As we are now smack dab in the middle of summer, it’s time to break out some romance. I dug out some seriously old posts of some fabulous romance that you should try.
- Ridiculous cover
- Ridiculous scenario
- Ridiculous “misunderstandings”
- Ridiculous or jackass boyfriend/”hero”
Grab yourself a refreshing beverage and enjoy these books.
Mary and Holly
Today’s romance features another klutzy girl called Kit. Kit has been hired as a director for a research and testing job with a toy company. A series of misunderstandings and accidents has caused the boss man to say she is “jinxed.” (It’s amazing how often one has to take clothes off in the middle of all these disasters! Someone call HR!)
Duck Shack Agreement
Submitter: My husband has the unfortunate habit of dragging home insane books that he gets for free from the library (basically they’ve been “weeded”). Now we finally have a use for them. This is one of our favorites: “The Duck Shack Agreement”. The Ballooney Tunes sweatshirt refers to her booming balloon delivery service.

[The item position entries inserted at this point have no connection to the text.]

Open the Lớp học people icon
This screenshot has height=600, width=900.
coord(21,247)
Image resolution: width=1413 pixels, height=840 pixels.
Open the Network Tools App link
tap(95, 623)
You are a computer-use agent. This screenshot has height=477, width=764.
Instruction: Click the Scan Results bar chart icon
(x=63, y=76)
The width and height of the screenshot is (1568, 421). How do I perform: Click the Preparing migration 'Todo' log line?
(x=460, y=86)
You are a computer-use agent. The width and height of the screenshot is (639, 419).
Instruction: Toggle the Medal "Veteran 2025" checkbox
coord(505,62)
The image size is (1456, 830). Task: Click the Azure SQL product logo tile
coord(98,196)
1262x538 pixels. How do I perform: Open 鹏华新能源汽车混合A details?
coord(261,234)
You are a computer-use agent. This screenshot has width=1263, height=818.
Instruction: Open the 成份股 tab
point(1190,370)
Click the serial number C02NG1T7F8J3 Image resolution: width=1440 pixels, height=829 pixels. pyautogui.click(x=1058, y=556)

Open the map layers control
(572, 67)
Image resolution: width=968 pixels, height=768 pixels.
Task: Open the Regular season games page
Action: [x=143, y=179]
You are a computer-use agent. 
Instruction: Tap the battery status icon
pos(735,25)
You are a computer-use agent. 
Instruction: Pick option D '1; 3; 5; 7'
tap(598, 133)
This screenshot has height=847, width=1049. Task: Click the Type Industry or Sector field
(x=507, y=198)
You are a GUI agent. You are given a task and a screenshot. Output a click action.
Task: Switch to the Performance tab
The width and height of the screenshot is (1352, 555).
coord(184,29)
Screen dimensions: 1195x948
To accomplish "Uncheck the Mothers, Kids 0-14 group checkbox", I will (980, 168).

Will You Give My Mommy a Baby?
In a nutshell, today’s romance selection for Friday Fiction is your typical meet cute (OMG! My kid called 911 to get me a firefighter man!) and then romantic comedy proceeds to drag the firefighter and hapless single mother into a reluctant relationship. Hilarity ensues and she gets a baby, a firefighter, and still has the semi-obnoxious Billy that started it all.
Capture a Shadow
Another 80s special from the gang at Harlequin. This time we have a a poor Shelby, a book editor who took a pass on what was to be the 50 Shades of Gray for the 80s. To make matters worse, her star author up and quits. Now her career is really on the rocks and she is bound and determined to get this author back in line. All she has is a post office box in the Midwest. Ah, the difficulty of stalking before Google. Of course there is no time for romance, or is there?
Love and Lavender
And once again we have a “misunderstood” and difficult man. Will Hawthorne is relocating after a bitter divorce that left him bankrupt and out of work. Evidently the evil ex-wife ran off with Will’s business partner and took his two children. Rosie is taking in boarders and is also all about crafts, herbs, and potpourri. Naturally she is a good cook and makes her own bread. Martha Stewart has nothing on this gal. She even has a cat named Dill (like the herb). Get it?